**TEXT UNDER STUDY**
In Hong Kong, unlike in countries such as the US, where recruitment is the big issue, much of the work done by organisational psychologists revolves around leadership management. Paul van Katwyk, vice-president and managing director for greater China operations for management consultancy Personnel Decisions International, said mainly large local companies and multinationals approached the firm to help develop talent. He has a PhD in organisational psychology from the US, and has worked in Hong Kong for five years.
'We generally work with companies with more than 200 leaders, and in three key stages: defining what's required in terms of leadership success; assessing and evaluating the leadership talent the business already has; and developing the leadership capabilities that they need,' he said.
One of the reasons that talent management is a hot topic here is that in the past few years, Hong Kong companies have faced unprecedented organisational change.
'The amount of organisations facing restructuring and internal change is increasing in Hong Kong,' said Neil Cowieson, who runs Human Scope, a local human resources consultancy.
'Take the example of the Daimler-Chrysler merger in the US. On paper the deal looked great, but many said it was integrating two different business cultures that brought about the collapse. It's here organisational psychologists can help - letting companies see business changes from a people perspective. Hong Kong companies now face these kinds of issues.'
Hong Kong has never faced labour concerns, such as unionisation, mass unemployment, large scale layoffs and privatisation, as have Europe and the US, which is one reason why organisational psychology has been slow to develop here, but high employee turnover and competition through intellectual capital are now creating more of a demand for the skills of organisational psychologists.

**WORK INSTRUCTIONS**
Continue the article about organisational psychology in Hong Kong, picking up after its final sentence.

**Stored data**
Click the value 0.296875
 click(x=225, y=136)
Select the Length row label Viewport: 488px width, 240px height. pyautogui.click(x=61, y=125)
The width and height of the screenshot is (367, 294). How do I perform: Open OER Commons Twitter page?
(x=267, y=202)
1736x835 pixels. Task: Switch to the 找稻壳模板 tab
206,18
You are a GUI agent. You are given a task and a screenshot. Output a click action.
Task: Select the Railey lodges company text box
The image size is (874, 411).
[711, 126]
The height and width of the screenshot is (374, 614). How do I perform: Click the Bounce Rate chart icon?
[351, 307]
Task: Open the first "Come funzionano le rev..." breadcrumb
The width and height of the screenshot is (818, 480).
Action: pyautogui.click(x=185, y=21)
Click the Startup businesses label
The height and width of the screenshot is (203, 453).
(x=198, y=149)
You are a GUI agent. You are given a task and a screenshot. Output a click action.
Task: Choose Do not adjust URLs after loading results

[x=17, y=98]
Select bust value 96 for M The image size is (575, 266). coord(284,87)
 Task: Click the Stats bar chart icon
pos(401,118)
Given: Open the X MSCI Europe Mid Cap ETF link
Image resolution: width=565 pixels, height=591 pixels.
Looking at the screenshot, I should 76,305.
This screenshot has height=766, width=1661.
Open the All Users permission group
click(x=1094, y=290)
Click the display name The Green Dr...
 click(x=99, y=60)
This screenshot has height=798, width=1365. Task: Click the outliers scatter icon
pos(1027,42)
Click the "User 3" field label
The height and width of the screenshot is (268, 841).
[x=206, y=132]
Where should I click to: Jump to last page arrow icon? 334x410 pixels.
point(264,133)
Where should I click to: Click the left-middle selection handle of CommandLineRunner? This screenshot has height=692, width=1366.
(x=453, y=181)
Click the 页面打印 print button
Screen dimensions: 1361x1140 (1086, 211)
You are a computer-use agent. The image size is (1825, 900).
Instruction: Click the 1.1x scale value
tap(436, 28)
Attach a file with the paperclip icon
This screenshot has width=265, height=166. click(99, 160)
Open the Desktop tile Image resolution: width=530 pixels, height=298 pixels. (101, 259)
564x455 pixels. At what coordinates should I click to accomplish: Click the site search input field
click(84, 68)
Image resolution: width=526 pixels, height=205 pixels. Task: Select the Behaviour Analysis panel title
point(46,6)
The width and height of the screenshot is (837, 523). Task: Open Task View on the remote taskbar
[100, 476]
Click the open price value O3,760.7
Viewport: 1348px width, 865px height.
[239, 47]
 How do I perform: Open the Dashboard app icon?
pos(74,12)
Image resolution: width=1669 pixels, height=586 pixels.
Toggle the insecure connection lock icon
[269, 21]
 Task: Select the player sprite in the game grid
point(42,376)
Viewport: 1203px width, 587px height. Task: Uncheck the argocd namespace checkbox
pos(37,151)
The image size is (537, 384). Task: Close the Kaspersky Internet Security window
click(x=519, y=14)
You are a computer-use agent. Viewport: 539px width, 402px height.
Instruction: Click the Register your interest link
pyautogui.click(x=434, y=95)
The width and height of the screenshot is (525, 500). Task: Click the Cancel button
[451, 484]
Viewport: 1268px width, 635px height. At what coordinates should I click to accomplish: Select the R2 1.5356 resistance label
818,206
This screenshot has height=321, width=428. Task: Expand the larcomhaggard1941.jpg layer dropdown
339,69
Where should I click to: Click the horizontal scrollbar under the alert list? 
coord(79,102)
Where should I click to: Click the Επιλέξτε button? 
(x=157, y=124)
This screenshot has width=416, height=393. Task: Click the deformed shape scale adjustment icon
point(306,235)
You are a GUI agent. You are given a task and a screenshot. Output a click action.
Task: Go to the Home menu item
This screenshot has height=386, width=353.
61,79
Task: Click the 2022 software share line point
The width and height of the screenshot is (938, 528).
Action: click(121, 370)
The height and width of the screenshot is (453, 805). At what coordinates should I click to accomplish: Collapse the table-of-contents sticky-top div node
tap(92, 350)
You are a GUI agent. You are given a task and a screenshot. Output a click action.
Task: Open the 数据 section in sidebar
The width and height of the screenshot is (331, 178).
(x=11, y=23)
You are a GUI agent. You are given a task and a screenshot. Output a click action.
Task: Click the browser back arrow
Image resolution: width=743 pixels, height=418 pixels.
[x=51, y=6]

**YOUR RESPONSE**
A decade ago there were only a few expatriates working as organisational psychologists, but the number has increased since the launch of a master's degree in industrial-organisational psychology in 1997 at the Chinese University. Now five to seven local students graduate in the discipline every two years.
The course also includes a three-month internship, mostly in Hong Kong but sometimes in the mainland, with large corporations. Winton Au Wing-tung, associate professor in the department of psychology, said there was much more awareness of the profession here now than when the university launched the internship. 'Ten years ago we had to knock on people's doors and explain what organisational psychology is and how the interns could help their firm. But now our long-term partners want the interns as they are continually impressed by their solid training and analytical skills.'
The discipline set up its own professional body in 2000 under the Hong Kong Psychological Society called the Division of Industrial-Organisational Psychology (DIOP) alongside the educational and clinical psychology divisions. DIOP now has more than 60 members. About a quarter are academics with the rest being practitioners and a handful of students.